Available data:

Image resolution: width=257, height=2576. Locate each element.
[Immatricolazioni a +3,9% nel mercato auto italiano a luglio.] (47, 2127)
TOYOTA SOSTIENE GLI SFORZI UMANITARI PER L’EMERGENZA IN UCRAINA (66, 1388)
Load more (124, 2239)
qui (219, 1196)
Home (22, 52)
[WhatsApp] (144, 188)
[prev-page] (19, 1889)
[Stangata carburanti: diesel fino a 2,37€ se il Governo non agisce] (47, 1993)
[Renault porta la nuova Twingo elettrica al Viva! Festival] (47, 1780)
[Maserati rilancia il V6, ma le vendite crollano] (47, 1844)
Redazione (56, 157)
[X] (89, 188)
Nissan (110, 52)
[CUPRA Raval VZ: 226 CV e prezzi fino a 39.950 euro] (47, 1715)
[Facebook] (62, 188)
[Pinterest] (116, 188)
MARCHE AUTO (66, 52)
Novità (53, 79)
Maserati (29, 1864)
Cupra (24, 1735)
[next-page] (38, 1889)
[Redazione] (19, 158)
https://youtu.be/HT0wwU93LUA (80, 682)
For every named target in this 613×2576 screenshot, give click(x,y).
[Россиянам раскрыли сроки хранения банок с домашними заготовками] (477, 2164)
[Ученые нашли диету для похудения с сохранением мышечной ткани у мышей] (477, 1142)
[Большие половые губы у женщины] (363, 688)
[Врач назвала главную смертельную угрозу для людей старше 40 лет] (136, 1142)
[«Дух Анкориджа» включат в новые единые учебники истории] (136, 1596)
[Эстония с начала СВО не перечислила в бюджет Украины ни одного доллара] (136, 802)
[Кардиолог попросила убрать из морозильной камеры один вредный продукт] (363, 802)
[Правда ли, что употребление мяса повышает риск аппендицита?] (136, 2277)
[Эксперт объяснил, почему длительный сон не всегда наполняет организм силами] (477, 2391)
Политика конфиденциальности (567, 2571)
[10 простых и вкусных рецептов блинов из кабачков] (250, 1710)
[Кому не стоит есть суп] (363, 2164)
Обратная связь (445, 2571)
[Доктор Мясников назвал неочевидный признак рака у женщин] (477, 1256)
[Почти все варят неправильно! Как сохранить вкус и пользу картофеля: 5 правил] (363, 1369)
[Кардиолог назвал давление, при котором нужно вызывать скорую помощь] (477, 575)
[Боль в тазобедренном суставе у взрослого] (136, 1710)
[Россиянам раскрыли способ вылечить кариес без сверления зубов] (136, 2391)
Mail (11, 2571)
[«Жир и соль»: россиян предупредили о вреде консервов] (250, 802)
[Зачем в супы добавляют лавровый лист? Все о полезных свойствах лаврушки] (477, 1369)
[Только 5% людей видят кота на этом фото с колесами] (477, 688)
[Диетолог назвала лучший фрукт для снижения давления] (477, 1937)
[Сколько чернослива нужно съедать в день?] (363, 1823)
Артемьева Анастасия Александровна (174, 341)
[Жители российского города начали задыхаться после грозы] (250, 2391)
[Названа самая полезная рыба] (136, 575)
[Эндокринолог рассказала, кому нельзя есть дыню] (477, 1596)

Problem to solve: Only the lines above starting at the line that holds "Политика конфиденциальности (567, 2571)" and ending at the line that holds "консервов] (250, 802)" are to be repeated, exactly and in full.

Response to the exercise:
Политика конфиденциальности (567, 2571)
[10 простых и вкусных рецептов блинов из кабачков] (250, 1710)
[Кому не стоит есть суп] (363, 2164)
Обратная связь (445, 2571)
[Доктор Мясников назвал неочевидный признак рака у женщин] (477, 1256)
[Почти все варят неправильно! Как сохранить вкус и пользу картофеля: 5 правил] (363, 1369)
[Кардиолог назвал давление, при котором нужно вызывать скорую помощь] (477, 575)
[Боль в тазобедренном суставе у взрослого] (136, 1710)
[Россиянам раскрыли способ вылечить кариес без сверления зубов] (136, 2391)
Mail (11, 2571)
[«Жир и соль»: россиян предупредили о вреде консервов] (250, 802)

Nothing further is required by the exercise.